What is expected: Every line from the one with "You are a computer-use" through the end of the entries below should be written out exactly; the pictures should not.

Records drawn from a dataset:
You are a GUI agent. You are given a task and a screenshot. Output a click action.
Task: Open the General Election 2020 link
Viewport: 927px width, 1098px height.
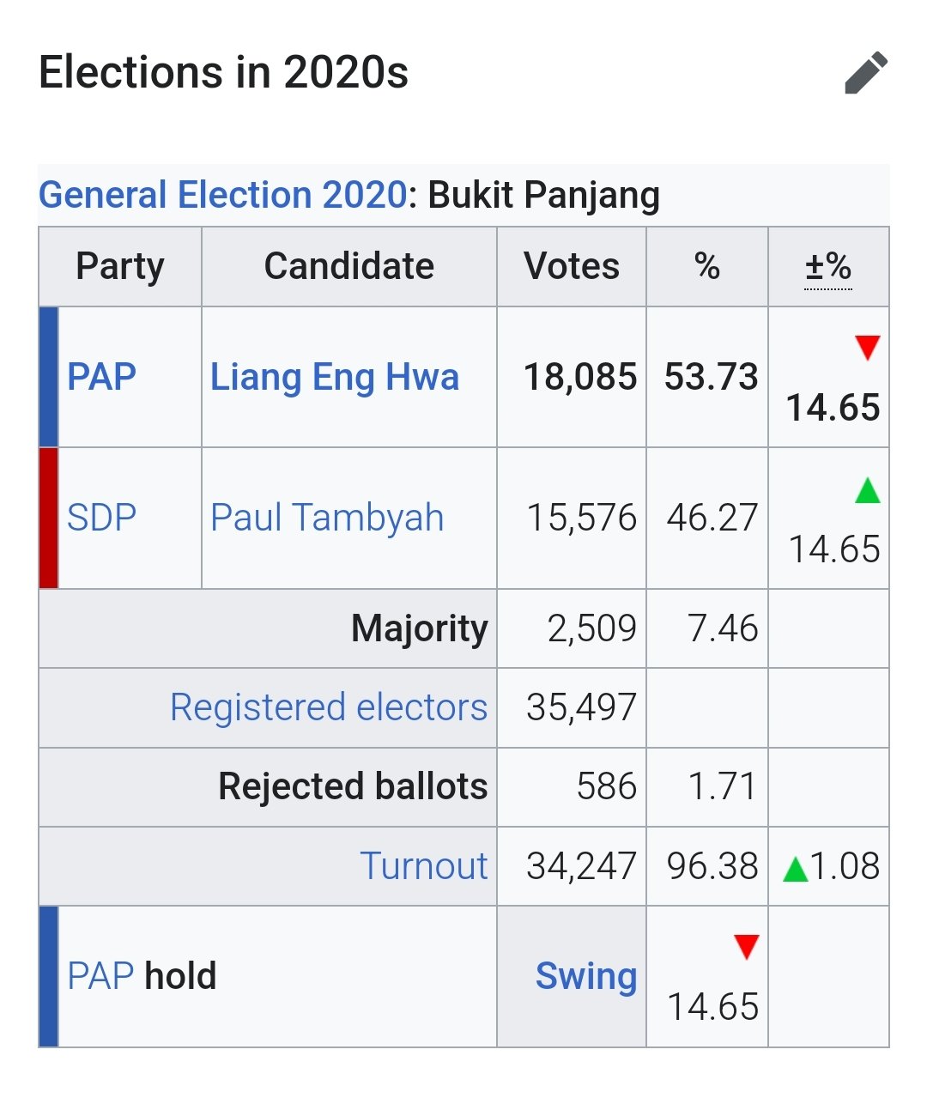(x=222, y=195)
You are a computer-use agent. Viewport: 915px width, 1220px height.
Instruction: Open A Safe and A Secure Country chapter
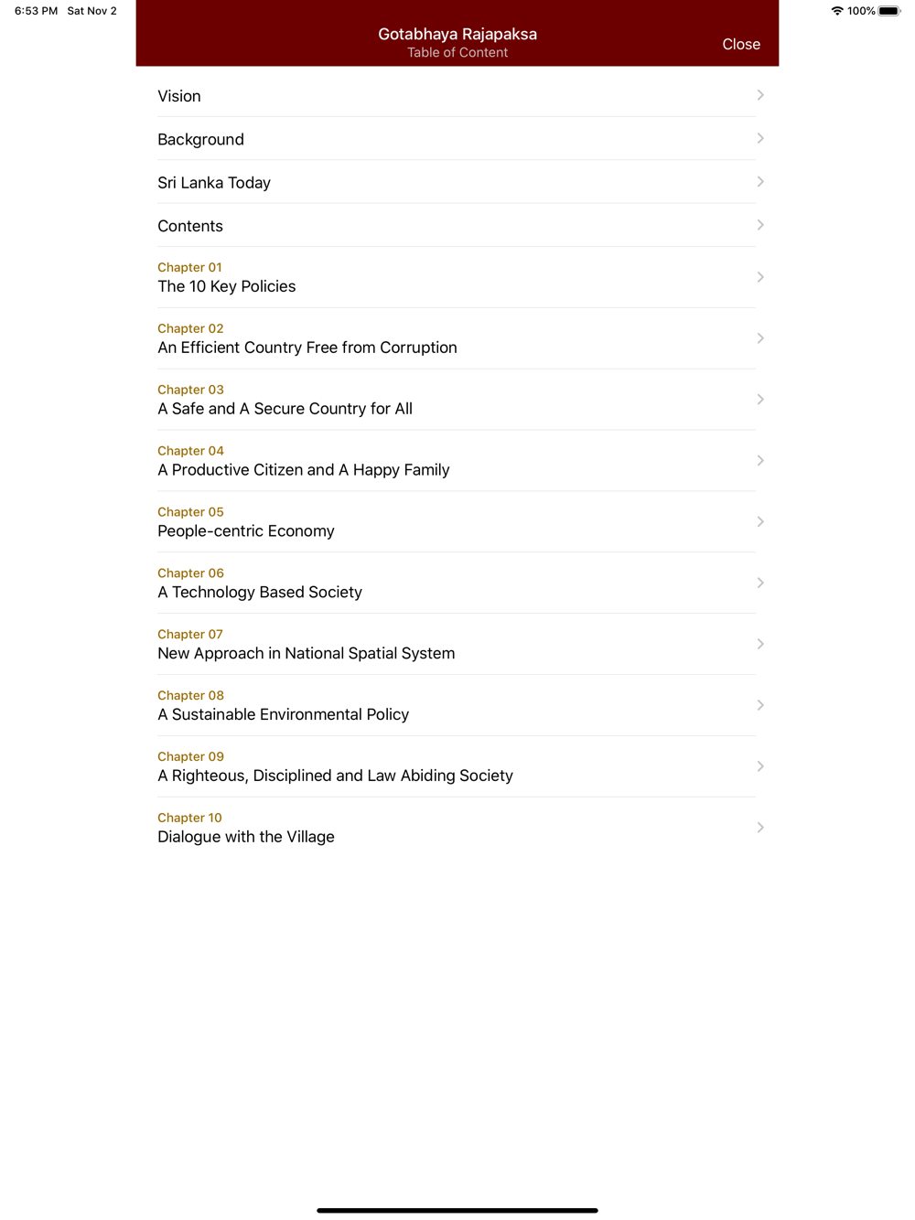pos(458,400)
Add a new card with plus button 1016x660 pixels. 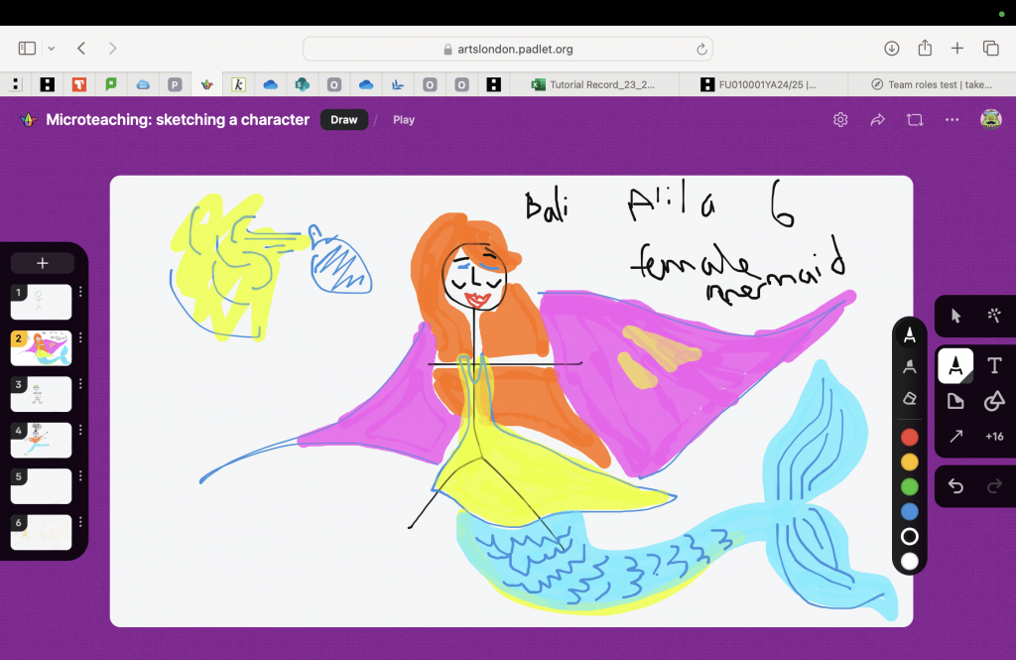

Task output:
You are a computer-use agent. Viewport: 915px width, 1220px height.
Instruction: Open A Safe and A Secure Country chapter
pos(458,400)
Add a new card with plus button 1016x660 pixels. 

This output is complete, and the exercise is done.